• EXERCISE OBJECTIVE
Quote the records in full and leave their pictures out.

[Saved entries]
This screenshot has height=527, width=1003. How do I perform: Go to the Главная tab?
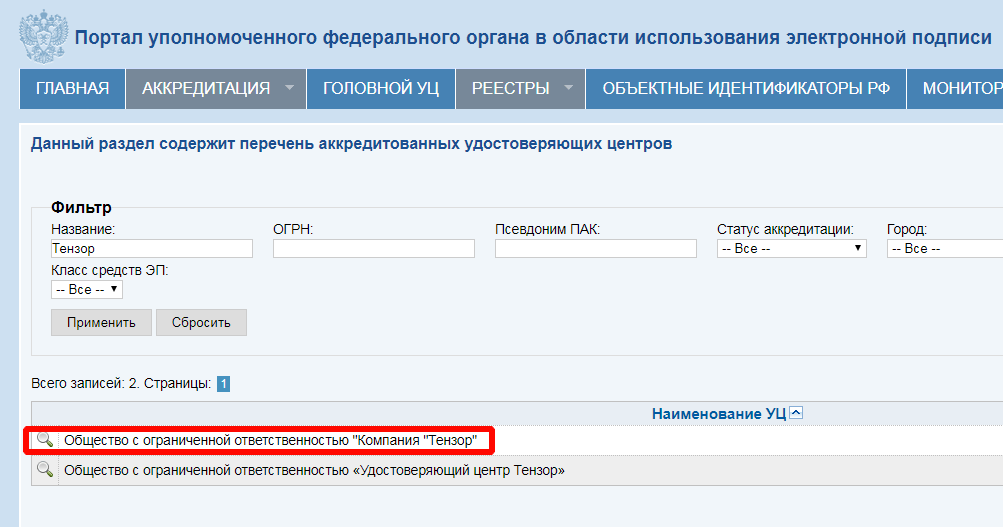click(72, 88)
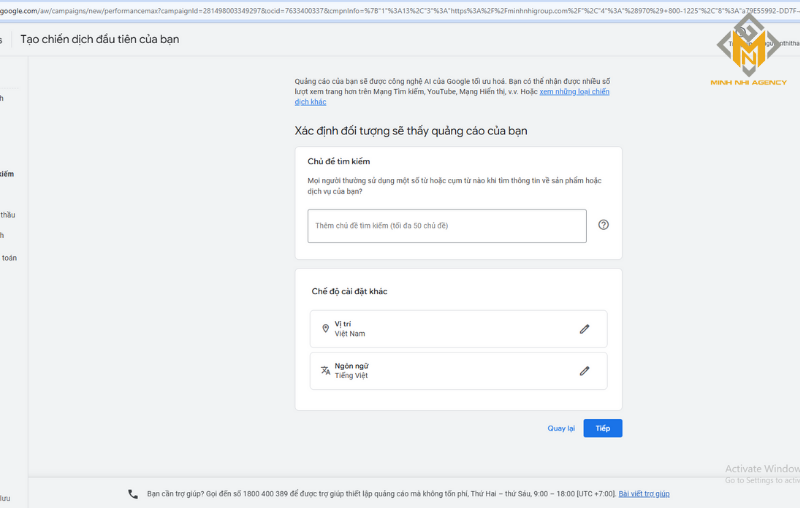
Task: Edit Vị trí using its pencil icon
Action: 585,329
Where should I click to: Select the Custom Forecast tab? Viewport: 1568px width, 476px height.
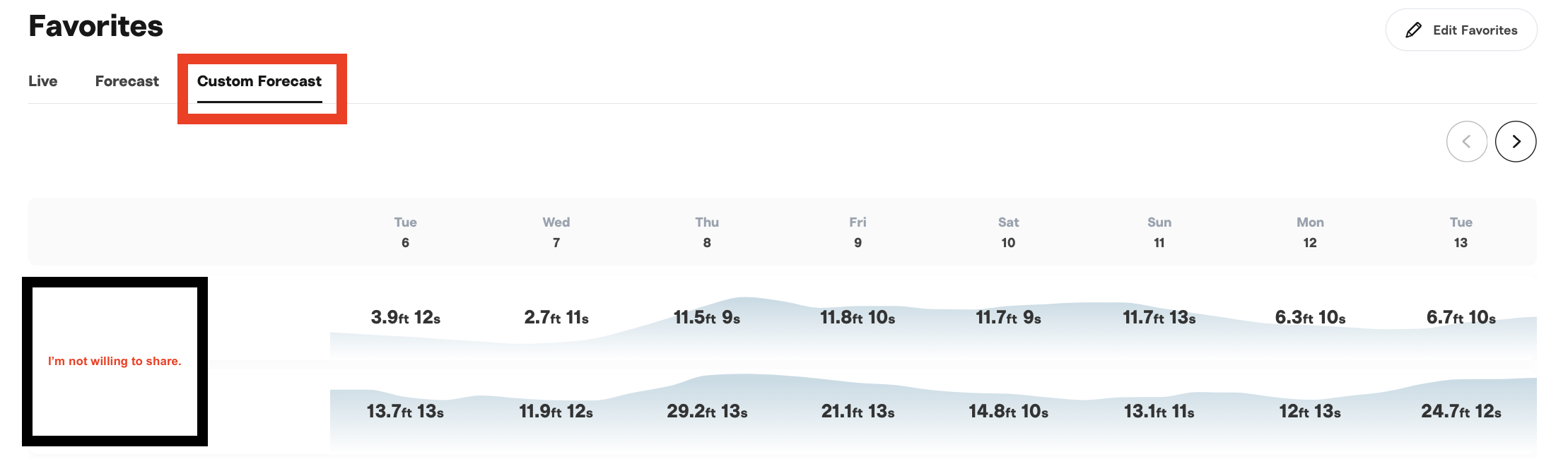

• EXERCISE ANSWER
This screenshot has height=527, width=1003. How do I perform: Go to the Главная tab?
click(72, 88)
Task: Edit Vị trí using its pencil icon
Action: 585,329
Where should I click to: Select the Custom Forecast tab? Viewport: 1568px width, 476px height.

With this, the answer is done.